-- DOCUMENT SEGMENT follows --

Turner added that all of these factors, coupled with the financial burden to access abortion, fall even more heavily on women of color, women with limited financial means and those who live in rural areas.
The people who attended the Women’s March were mostly white women.
Listen to Sangoyele leading the protesters in chants:
“Just take a look around. Looks real white isn’t it? Let’s keep it real. Why don’t Black folks feel comfortable and supported in these places?” asked speaker KaDeja Sangoyele, a member of the Black Leaders Movement.
A Center for Disease Control and Prevention study in 2018 found that although White women and Black women accounted for similar percentages (38.7% and 33.6% respectively) for all abortions in the country, Black women have the highest abortion rates (21.2 abortions per 1,000 women) while White women have the lowest (6.3 abortions per 1,000 women).
Planned Parenthood reported that the high abortion rates among Black women are related to poverty and lack of access to prevention services.
“We have to make sure you’re not just out here fighting for yourself,” Sangoyele said.
Hannah Wroblewski said she was disappointed to see mostly white women at the rally on Oct. 2 as well.
“We intentionally partnered with other organizations to include women of color in the rally,” she said. “The majority of our Lincoln Women’s March [board members] are women of color, including our president, who’s a Black woman.”

-- DOCUMENT SEGMENT concluded --

### [ACTIVITIES]
(1) Rewrite the Women's March text from "The people who" to "to prevention services.", changing "protesters" to "demonstrators".
(2) Put this sentence from the Women's March text into Spanish: "Planned Parenthood reported that the high abortion rates among Black women are related to poverty and lack of access to prevention services."

-- SUPPLIED RECORDS follows --

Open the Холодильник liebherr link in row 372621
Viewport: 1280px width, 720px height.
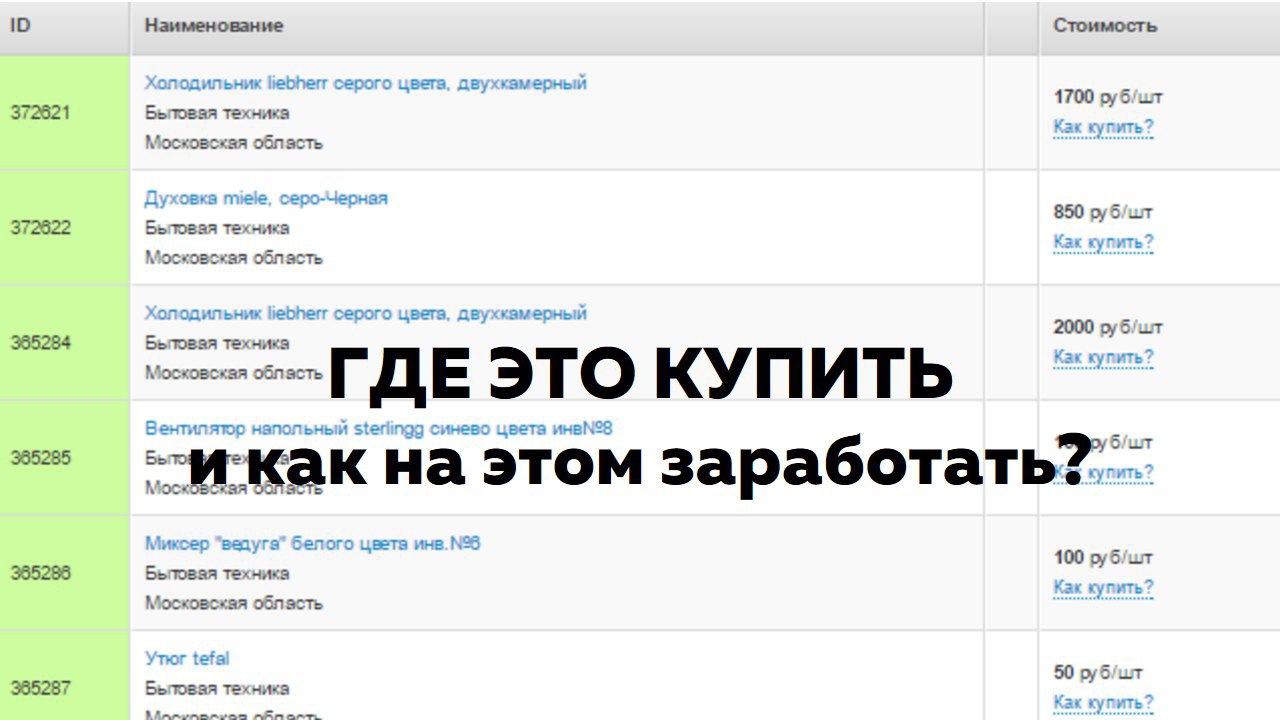(365, 84)
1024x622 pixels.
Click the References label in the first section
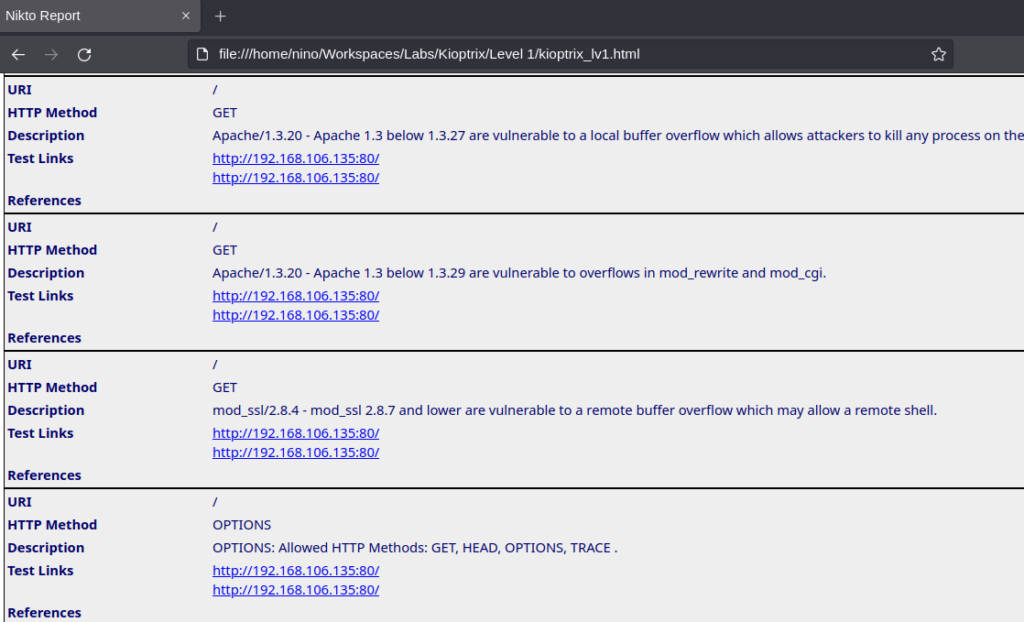pyautogui.click(x=44, y=200)
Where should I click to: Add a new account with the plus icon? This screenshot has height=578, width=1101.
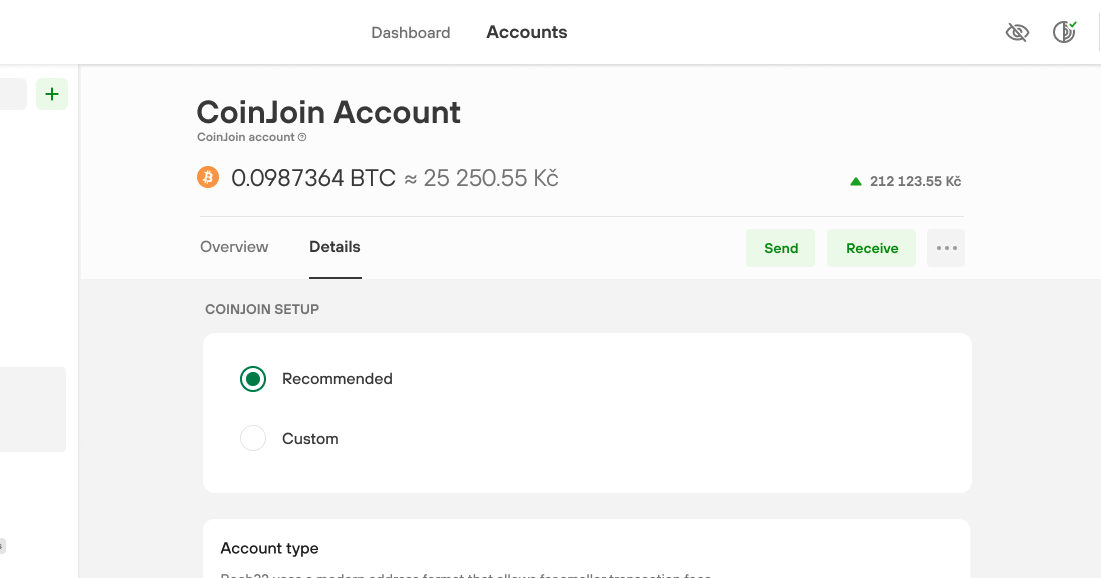point(52,93)
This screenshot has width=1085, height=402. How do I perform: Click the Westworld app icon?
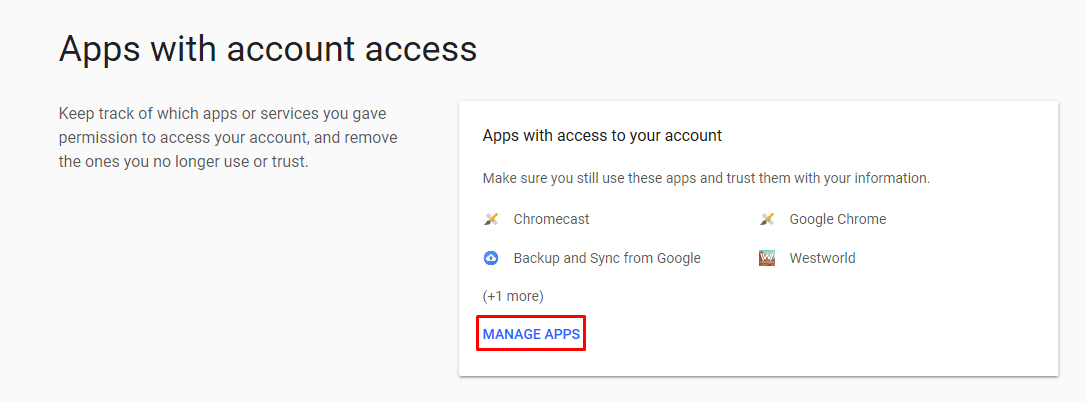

-- SUPPLIED RECORDS concluded --

### [RESPONSES TO THE EXERCISE]
(1)
The people who attended the Women’s March were mostly white women.
Listen to Sangoyele leading the demonstrators in chants:
“Just take a look around. Looks real white isn’t it? Let’s keep it real. Why don’t Black folks feel comfortable and supported in these places?” asked speaker KaDeja Sangoyele, a member of the Black Leaders Movement.
A Center for Disease Control and Prevention study in 2018 found that although White women and Black women accounted for similar percentages (38.7% and 33.6% respectively) for all abortions in the country, Black women have the highest abortion rates (21.2 abortions per 1,000 women) while White women have the lowest (6.3 abortions per 1,000 women).
Planned Parenthood reported that the high abortion rates among Black women are related to poverty and lack of access to prevention services.

(2) Planned Parenthood informó que las altas tasas de aborto entre las mujeres negras están relacionadas con la pobreza y la falta de acceso a servicios de prevención.